» **What you are asked to do**
Switch "Reachable" to "Unreachable" in the lines from the one containing "You are a computer-use agent. Viewport: 704px" down to the one containing "Select creneaux in", both included. Give back only those lines, with nothing else changed.

====== Data extract ======

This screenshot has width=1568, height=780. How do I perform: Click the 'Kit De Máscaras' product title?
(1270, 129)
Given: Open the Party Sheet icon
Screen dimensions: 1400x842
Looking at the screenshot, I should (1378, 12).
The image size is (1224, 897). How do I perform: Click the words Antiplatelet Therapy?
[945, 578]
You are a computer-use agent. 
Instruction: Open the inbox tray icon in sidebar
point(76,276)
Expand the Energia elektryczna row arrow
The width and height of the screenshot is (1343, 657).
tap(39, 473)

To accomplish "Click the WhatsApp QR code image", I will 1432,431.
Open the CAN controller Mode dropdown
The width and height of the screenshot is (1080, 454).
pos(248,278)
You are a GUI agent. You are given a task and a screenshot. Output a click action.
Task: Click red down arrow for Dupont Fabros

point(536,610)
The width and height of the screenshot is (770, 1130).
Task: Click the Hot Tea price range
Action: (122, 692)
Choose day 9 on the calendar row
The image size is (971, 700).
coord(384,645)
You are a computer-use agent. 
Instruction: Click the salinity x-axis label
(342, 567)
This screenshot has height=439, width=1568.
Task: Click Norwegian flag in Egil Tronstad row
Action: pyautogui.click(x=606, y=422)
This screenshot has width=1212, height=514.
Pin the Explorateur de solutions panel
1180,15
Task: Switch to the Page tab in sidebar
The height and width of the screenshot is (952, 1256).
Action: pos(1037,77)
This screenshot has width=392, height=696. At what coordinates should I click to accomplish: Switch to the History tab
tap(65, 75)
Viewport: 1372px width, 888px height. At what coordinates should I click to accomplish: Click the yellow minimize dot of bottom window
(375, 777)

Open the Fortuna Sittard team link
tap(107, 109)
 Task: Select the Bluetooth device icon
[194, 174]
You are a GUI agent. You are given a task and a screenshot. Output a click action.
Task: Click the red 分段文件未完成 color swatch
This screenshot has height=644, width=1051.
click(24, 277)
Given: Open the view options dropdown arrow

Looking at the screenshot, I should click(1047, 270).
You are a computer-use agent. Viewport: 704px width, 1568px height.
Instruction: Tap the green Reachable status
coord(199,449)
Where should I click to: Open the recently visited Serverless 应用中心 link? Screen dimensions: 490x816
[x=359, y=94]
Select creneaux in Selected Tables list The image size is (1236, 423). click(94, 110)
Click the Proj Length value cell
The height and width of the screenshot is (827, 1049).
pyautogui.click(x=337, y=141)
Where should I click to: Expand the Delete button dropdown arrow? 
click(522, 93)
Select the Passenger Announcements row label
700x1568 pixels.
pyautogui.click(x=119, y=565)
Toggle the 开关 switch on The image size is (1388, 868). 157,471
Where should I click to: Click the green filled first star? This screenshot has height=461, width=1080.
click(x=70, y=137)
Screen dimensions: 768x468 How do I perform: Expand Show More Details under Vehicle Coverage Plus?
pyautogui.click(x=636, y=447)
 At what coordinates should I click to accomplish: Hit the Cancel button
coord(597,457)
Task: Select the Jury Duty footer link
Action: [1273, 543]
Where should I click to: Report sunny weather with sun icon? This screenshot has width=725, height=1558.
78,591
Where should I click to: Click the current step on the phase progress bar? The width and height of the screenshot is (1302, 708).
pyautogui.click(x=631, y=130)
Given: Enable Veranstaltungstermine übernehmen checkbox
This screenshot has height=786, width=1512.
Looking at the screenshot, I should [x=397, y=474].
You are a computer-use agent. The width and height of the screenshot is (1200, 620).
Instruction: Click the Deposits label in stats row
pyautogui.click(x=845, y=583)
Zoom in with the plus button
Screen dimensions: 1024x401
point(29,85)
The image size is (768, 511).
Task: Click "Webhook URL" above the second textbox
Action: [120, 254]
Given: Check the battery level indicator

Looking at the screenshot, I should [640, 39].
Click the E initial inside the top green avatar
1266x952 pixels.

======

» **Final result**
You are a computer-use agent. Viewport: 704px width, 1568px height.
Instruction: Tap the green Unreachable status
coord(199,449)
Where should I click to: Open the recently visited Serverless 应用中心 link? Screen dimensions: 490x816
[x=359, y=94]
Select creneaux in Selected Tables list The image size is (1236, 423). click(94, 110)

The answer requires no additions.